President-elect Joe Biden on Monday made an urgent plea for Americans to wear masks to slow the spread of the coronavirus, declaring that a mask is not a political statement as he vowed to make defeating the pandemic his No. 1 priority when he replaces President Donald Trump on Jan 20.
It doesn't matter who you voted for, where you stood before Election Day, Mr Biden said in short remarks in Delaware after meeting with members of a newly formed Covid-19 advisory board.
It doesn't matter your party, your point of view. We can save tens of thousands of lives if everyone would just wear a mask for the next few months.
He added: Not Democratic or Republican lives - American lives.
The magnitude of his task became starkly clear on Sunday as the nation surpassed 10 million cases and sank deeper into the grip of what could become the worst chapter yet of the pandemic.
In his remarks, the president-elect said the grim statistics suggested that the country was facing a very dark winter ahead.
Infection rates are going up. Hospitalizations are going up. Deaths are going up, Mr Biden said after listening to his advisers, who called into the meeting remotely.
Drugmaker Pfizer announced on Monday that an early analysis of its coronavirus vaccine trial suggested the vaccine was robustly effective in preventing Covid-19, a promising development as the world has waited anxiously for any positive news about a pandemic that has killed more than 1.2 million people.
Mr Biden called the development excellent news in a statement but cautioned that Americans would need to rely on basic precautions in order to get back to normal as fast as possible.
He said Americans would not be wearing masks forever but should do so until the vaccine is readily available.

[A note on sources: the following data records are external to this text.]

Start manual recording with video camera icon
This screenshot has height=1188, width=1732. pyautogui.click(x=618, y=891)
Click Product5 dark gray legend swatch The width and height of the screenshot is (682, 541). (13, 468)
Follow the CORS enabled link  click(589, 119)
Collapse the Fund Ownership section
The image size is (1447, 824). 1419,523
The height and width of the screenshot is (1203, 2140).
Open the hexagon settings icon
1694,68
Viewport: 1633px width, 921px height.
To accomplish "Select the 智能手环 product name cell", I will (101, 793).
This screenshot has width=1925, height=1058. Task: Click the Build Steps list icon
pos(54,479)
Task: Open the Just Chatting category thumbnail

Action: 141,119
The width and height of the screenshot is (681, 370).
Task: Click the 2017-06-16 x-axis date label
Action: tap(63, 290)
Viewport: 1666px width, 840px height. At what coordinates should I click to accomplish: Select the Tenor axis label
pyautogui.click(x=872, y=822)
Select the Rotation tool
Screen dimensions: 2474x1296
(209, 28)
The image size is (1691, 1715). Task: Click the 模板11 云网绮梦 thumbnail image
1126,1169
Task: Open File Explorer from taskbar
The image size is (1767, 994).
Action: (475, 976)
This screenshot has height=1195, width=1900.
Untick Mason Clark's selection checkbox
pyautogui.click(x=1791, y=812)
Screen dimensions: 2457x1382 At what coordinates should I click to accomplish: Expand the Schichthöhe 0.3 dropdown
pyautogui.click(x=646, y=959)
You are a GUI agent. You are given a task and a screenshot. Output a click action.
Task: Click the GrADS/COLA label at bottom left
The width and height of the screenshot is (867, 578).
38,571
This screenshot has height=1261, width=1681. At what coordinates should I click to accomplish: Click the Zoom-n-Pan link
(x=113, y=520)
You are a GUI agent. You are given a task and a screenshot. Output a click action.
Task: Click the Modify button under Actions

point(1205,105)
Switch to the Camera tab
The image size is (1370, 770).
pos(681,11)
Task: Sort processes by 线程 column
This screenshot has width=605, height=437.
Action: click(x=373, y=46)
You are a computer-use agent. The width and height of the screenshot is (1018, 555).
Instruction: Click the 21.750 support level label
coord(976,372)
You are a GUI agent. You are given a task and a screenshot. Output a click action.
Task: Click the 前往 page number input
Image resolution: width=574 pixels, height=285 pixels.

It's clear that this vaccine, even if approved, will not be widely available for many months yet to come, he said. The challenge before us right now is still immense and growing.
Mr Biden's comments about masks were a striking contrast with Mr Trump, who has spent the last eight months dismissing or playing down the need for Americans to wear masks, saying frequently - and falsely - that there was deep disagreement about whether masks were effective.
As cases surge in over half of the country, the nation's worsening outlook comes at an extremely difficult juncture: Mr Trump, who remains in office until January, is openly at odds with his own coronavirus advisers - including about mask-wearing - and winter, when infections are only expected to spread faster, is coming.
Mr Biden named Dr Rick Bright, a former top vaccine official in the Trump administration who submitted a whistleblower complaint to Congress, as a member of the Covid-19 task force advising him during the transition, officials announced on Monday morning.
Dr Bright, who was ousted as the head of a federal medical research agency, told lawmakers that officials in the government had failed to heed his warnings about acquiring masks and other supplies, and that the failure to act may have cost American lives. Mr Biden had already revealed the three co-chairs of the panel:
- Dr Vivek Murthy, a surgeon general under former President Barack Obama, who has been a key Biden adviser for months and is expected to take a major public role;
- Mr David Kessler, a former commissioner of the Food and Drug Administration for former Presidents George H.W. Bush and Bill Clinton;
- Dr Marcella Nunez-Smith, a professor of public health at Yale University.
The 13-member panel will also include:
- Dr Zeke Emanuel, chair of the Department of Medical Ethics and Health Policy at the University of Pennsylvania and brother of Rahm Emanuel, an Obama administration adviser;
- Dr Luciana Borio, a vice-president at In-Q-Tel;
- Dr Atul Gawande, a professor of surgery at Brigham and Women's Hospital;
- Dr Celine Gounder, a clinical assistant professor at the NYU Grossman School of Medicine;
- Dr Julie Morita, executive vice-president of the Robert Wood Johnson Foundation;
- Dr Michael Osterholm, director of the Centre for Infectious Disease Research and Policy at the University of Minnesota;
- Loyce Pace, executive director and president of Global Health Council;
- Dr Robert Rodriguez and Dr Eric Goosby, both professors at the University of California, San Francisco School of Medicine.